The idea is based on two simple principles that are part of this logic of systems:

  • A stable system remains unchanged as long as it does not interact with another system.
  • Every interaction affects the systems involved in a symmetrical way.
  • Applying this to quantum systems, we interpret entanglement as the natural stable state of a global system (formed by two correlated particles) that has not interacted with any external system since its origin. Measurement is understood as the first external interaction, which symmetrically redistributes the relational properties of that system.

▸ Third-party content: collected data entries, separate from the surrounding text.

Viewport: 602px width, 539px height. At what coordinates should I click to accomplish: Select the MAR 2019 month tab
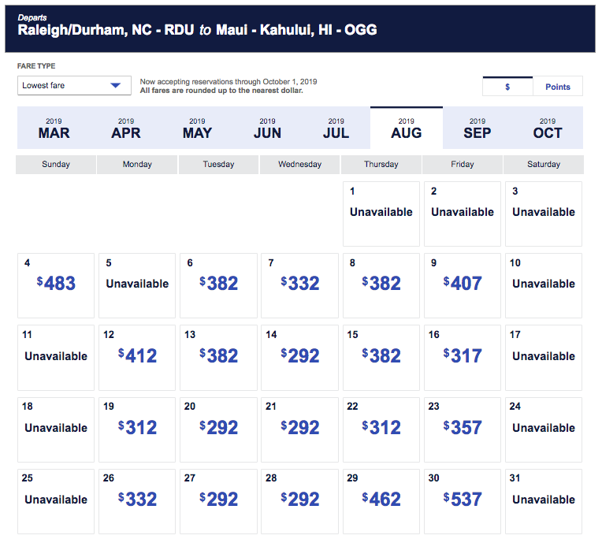click(x=54, y=128)
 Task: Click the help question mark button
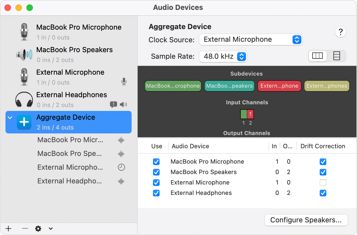(x=341, y=32)
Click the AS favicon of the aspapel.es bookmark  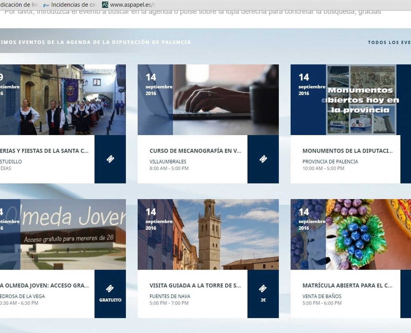tap(105, 5)
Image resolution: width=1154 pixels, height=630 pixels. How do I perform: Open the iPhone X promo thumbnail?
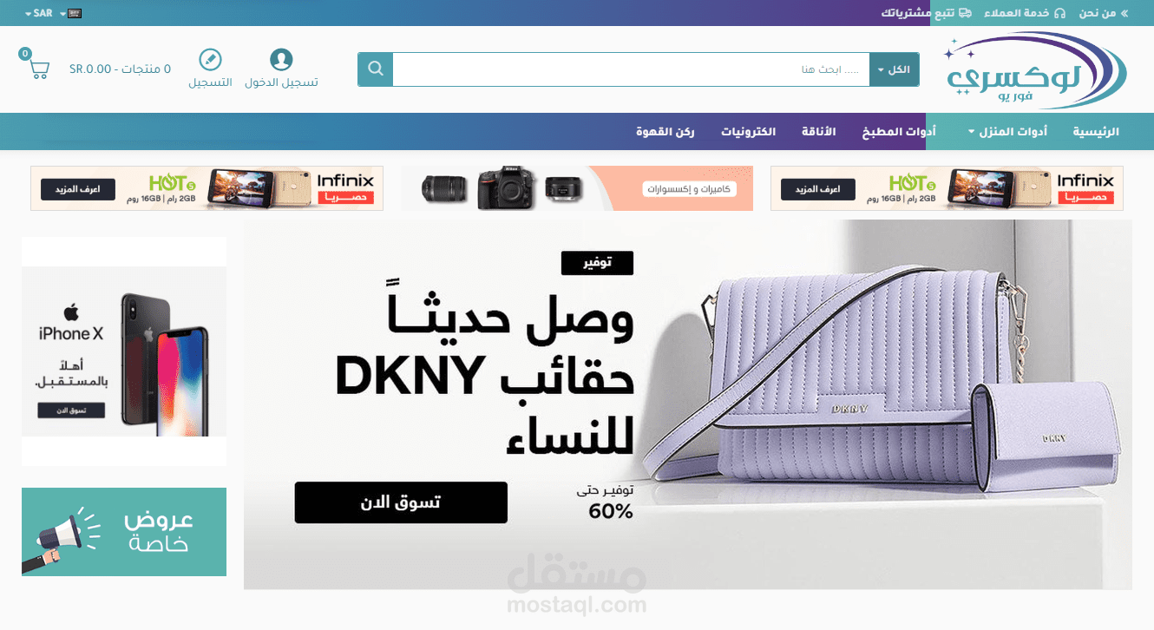124,351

    In other words, when measuring the property of an entangled particle, what is actually being measured is not a property of that particle itself, but of the entire system — a system that has remained stable and intact until the moment of measurement due to the absence of external interactions. In this way, the violation of Bell inequalities is interpreted as a natural consequence of the relational integrity of the system, without the need for collapses, action at a distance, or superdeterminism.

    We have attempted to formulate this idea mathematically and illustrate it with concrete cases. I attach the full text (in PDF format) and would like to ask, with complete realism and from my position as a non-specialist in theoretical physics:

    Do you see any conceptual errors or fundamental limitations in this proposal? Is there anything that, from the point of view of current quantum physics, clearly does not make sense or has already been ruled out?

    I would sincerely appreciate any critical observations or comments.

    Thank you very much for your time!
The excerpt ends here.